I have noticed 2 bugs having to do with NaN handling in the scatter()
function. And one other bug that seems to be in numpy.
- The min and max for the axes are not computed properly when there are
NaNs in the data. Example:
import pylab as pl
import numpy as np
x = np.asarray([0, 1, 2, 3, None, 5, 6, 7, 8, 9], float)
y = np.asarray([0, None, 2, 3, 4, 5, 6, 7, 8, 9], float)
ax = pl.subplot(111)
ax.scatter(x, y)
pl.show()
The points with NaN values are left out of the plot as expected, but you
will see that everything before the NaN is ignored when computing the axis
ranges. (The X axis goes from 4 to 10, cutting off some data, when it
should be from -1 to 10. The Y axis goes from 1 to 10 when it should be also
be from -1 to 10.) This is rather annoying since these simple calls fix
the issue:
ax.set_xlim(min(x), max(y))
ax.set_ylim(min(y), max(y))
- We see the same behavior for the ‘c’ axis.
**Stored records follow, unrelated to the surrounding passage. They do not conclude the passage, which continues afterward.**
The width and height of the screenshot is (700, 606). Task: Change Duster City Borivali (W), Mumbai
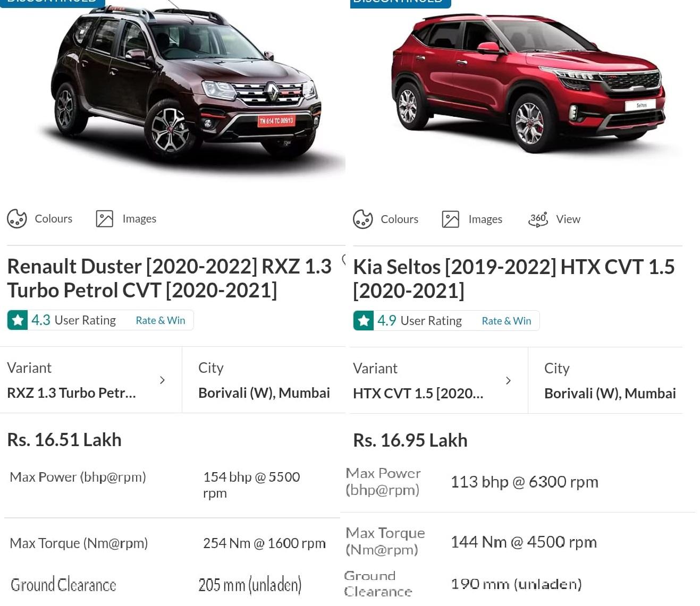tap(264, 380)
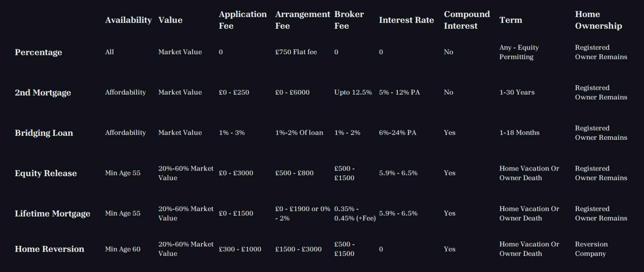Click the Broker Fee column header
Screen dimensions: 644x272
[x=349, y=20]
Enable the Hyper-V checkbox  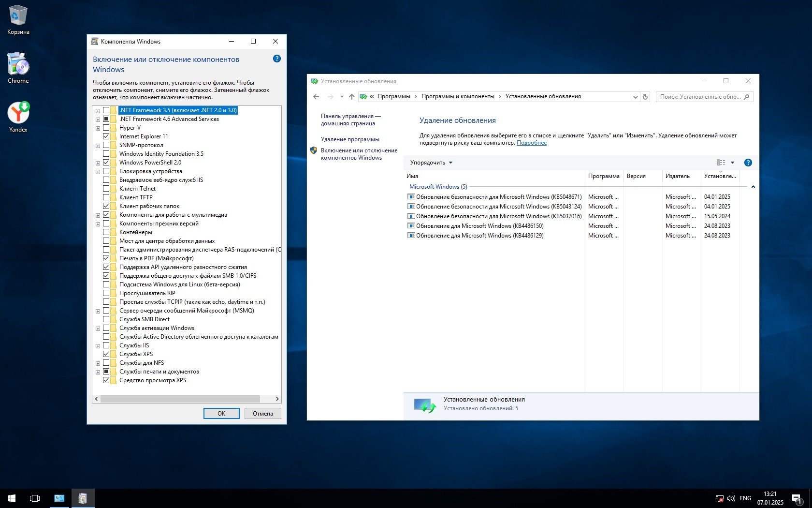(106, 128)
Example:
import pylab as pl
import numpy as np
x = np.asarray([0, 1, 2, 3, 4, 5, 6, 7, 8, 9], float)
y = np.asarray([0, 1, 2, 3, 4, 5, 6, 7, 8, 9], float)
z = np.asarray([0, 1, 2, 3, 4, 5, None, 7, 8, 9], float)
ax = pl.subplot(111)
ax.scatter(x, y, c=z)
pl.show()
We see that everything before point 7 has zero color. And we can bandaid
fix it by adding:
ax.scatter(x, y, c=z,
vmin=min(z),
vmax=max(z))
Then only the one NaN point has zero color.
- Both of the above mentioned bandaid fixes suffer from some bug
(I think in numpy). Where the min() and max() of a numpy array
where the first value is NaN, bugs out:
x = np.asarray([None, 1, 2, 3, 4, 5, 6, 7, 8, 9], float)
y = np.asarray([0, 1, 2, 3, 4, 5, 6, 7, 8, None], float)
z = np.asarray([0, 1, 2, 3, 4, 5, None, 7, 8, 9], float)
print min(x), max(x) #prints 1.#QNAN 1.#QNAN
print min(y), max(y) #prints 0.0 8.0
print min(z), max(z) #pritns 0.0 9.0
FYI, I am using MatPlotLib version 0.91.4 and NumPy 1.1.0 on windows
and Debian Linux.
Thanks,
-Ben